How many ads are being posted for interior decoration services on Kijiji?
What does Google Trends say about the keyword “design room with furniture online”?
More specific to the software, leading indicators that A/B tests could answer are:
Having been prompted with the value proposition, how many visitors click on “Learn more…”
Would people download free designs or want to customize their own?
What percentage of people want to speak with a designer compared to those who want to try the application?
Leading indicators can provide great insight at a fraction of the cost of lagging indicators, yet we rarely talk about them during product inception, and even less while developing. One big reason is that we are conditioned to not think about leading metrics because of the ease of which data can be collected.
Analytics tools like Google Analytics have made it so easy to integrate and track large amounts of user data that it has had an unforeseen effect: instead of teams using these tools to apply analytical rigour, there is a tendency to “integrate and forget”. After all, if you’re collecting EVERYTHING the user does, why bother spending time thinking about what you’re collecting?
In economic terms, the cost of measuring everything is so low that we measure everything but analyze little. Just by adding a line of JavaScript in an application we now have troves of data at our fingertips. It’s tempting to leave it at this and later figure out what data we actually need to analyze. This approach has two main problems. First, it diminishes the importance of the team having a conversation about exactly what behaviour they are trying to optimize for. Having a hypothesis of user behaviour is a critical activity which positions the team to think about customer behaviour from the start instead of as an afterthought. Second, it floods the team with data without direction on what to look for.

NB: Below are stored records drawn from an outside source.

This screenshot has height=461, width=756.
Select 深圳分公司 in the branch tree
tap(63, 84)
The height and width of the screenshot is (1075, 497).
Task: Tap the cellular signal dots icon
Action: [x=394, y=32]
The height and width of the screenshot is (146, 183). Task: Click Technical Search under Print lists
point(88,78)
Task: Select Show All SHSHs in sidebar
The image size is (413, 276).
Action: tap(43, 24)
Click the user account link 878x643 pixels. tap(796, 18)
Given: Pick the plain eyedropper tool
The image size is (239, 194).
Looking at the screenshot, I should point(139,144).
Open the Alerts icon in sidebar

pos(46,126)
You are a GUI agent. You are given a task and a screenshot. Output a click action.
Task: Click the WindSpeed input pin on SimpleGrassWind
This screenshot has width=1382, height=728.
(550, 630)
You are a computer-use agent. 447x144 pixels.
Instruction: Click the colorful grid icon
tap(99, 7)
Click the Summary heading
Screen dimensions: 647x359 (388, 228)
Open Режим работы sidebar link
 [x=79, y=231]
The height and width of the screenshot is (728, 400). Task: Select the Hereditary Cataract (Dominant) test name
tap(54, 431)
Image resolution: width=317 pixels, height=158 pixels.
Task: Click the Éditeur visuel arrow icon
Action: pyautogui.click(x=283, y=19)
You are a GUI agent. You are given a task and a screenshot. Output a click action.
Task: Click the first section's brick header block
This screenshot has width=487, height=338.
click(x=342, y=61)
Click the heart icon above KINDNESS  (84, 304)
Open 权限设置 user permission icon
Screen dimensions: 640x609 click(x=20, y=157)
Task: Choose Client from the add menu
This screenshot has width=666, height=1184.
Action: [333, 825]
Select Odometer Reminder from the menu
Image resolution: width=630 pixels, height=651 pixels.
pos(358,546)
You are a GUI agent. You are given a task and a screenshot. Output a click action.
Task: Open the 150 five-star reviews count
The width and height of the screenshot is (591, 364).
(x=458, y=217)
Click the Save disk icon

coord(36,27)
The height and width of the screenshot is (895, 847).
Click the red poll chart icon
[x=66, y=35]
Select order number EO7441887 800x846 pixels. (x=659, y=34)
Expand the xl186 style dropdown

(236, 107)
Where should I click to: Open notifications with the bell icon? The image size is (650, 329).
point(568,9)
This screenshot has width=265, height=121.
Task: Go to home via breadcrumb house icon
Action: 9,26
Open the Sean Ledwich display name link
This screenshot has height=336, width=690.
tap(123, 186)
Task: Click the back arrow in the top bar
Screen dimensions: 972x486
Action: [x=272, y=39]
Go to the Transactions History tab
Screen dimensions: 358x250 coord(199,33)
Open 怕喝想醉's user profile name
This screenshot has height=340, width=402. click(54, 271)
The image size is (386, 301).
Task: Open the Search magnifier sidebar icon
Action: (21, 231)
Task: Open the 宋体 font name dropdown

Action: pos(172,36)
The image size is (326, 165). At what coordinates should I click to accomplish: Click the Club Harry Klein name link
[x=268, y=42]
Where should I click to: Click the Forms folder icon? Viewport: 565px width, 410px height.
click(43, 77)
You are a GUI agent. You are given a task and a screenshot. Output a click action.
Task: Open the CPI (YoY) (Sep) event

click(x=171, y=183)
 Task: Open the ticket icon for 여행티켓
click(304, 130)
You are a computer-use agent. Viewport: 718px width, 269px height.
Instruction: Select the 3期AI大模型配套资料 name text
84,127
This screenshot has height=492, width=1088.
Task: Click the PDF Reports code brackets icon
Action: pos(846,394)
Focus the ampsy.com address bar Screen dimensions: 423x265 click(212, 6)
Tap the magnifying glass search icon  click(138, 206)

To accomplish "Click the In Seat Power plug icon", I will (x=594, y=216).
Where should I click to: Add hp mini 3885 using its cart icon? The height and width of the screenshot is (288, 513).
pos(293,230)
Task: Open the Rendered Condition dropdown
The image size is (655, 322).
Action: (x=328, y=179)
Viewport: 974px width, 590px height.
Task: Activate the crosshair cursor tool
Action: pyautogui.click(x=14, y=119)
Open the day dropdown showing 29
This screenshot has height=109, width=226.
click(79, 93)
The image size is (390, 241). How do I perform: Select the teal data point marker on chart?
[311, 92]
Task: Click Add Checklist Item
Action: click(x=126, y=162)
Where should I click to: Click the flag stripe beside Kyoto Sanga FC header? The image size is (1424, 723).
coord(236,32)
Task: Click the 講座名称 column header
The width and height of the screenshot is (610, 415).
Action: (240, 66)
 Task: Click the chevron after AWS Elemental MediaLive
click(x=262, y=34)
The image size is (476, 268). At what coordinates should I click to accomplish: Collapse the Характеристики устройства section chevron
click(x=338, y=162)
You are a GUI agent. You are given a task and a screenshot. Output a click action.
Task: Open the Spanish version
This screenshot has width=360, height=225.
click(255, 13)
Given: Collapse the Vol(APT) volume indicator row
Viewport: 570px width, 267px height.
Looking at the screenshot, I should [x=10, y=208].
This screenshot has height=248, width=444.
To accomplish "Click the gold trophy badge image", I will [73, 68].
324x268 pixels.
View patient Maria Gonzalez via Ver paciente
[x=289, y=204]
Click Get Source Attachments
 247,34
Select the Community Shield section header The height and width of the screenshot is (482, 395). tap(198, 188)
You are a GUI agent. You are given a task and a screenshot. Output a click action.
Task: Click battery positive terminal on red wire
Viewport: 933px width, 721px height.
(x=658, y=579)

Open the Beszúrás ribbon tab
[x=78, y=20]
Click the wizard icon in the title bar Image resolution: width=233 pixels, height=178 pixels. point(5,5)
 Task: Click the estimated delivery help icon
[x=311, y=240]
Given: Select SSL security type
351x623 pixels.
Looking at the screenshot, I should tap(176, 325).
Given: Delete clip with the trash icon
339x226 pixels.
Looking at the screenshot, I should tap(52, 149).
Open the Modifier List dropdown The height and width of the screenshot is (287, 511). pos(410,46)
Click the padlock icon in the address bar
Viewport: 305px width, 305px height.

So how do you get a team to have conversations about leading indicators? An easy way is during planning. More specifically, we can come up with leading indicators by hypothesizing the implications of an indicator. For example, if we see a upwards trend in the number of people offering interior design services on Kijiji, we can connect this observation to an A/B test to validate whether people really are looking to design furniture online:
1. Variation 1: Create a Kijiji ad offering interior design services to see if you get enough calls
2. Variation 2: Create a very similar ad but this one has a link to your website which claims to allow you to design your own space
If #1 wins then perhaps people want experts to come give them advice. If #2 wins then there may be an appetite for such an application. Either way, you have only invested the cost of a couple Kijiji ads to gauge interest in the product before committing to an expensive build.
This is MVP-thinking. We tend to associate MVPs with software releases, but they can be anything that allows us to execute a build-measure-learn cycle. And the “build” doesn’t have to be expensive if we utilize leading indicators since they promote cheaper MVPs.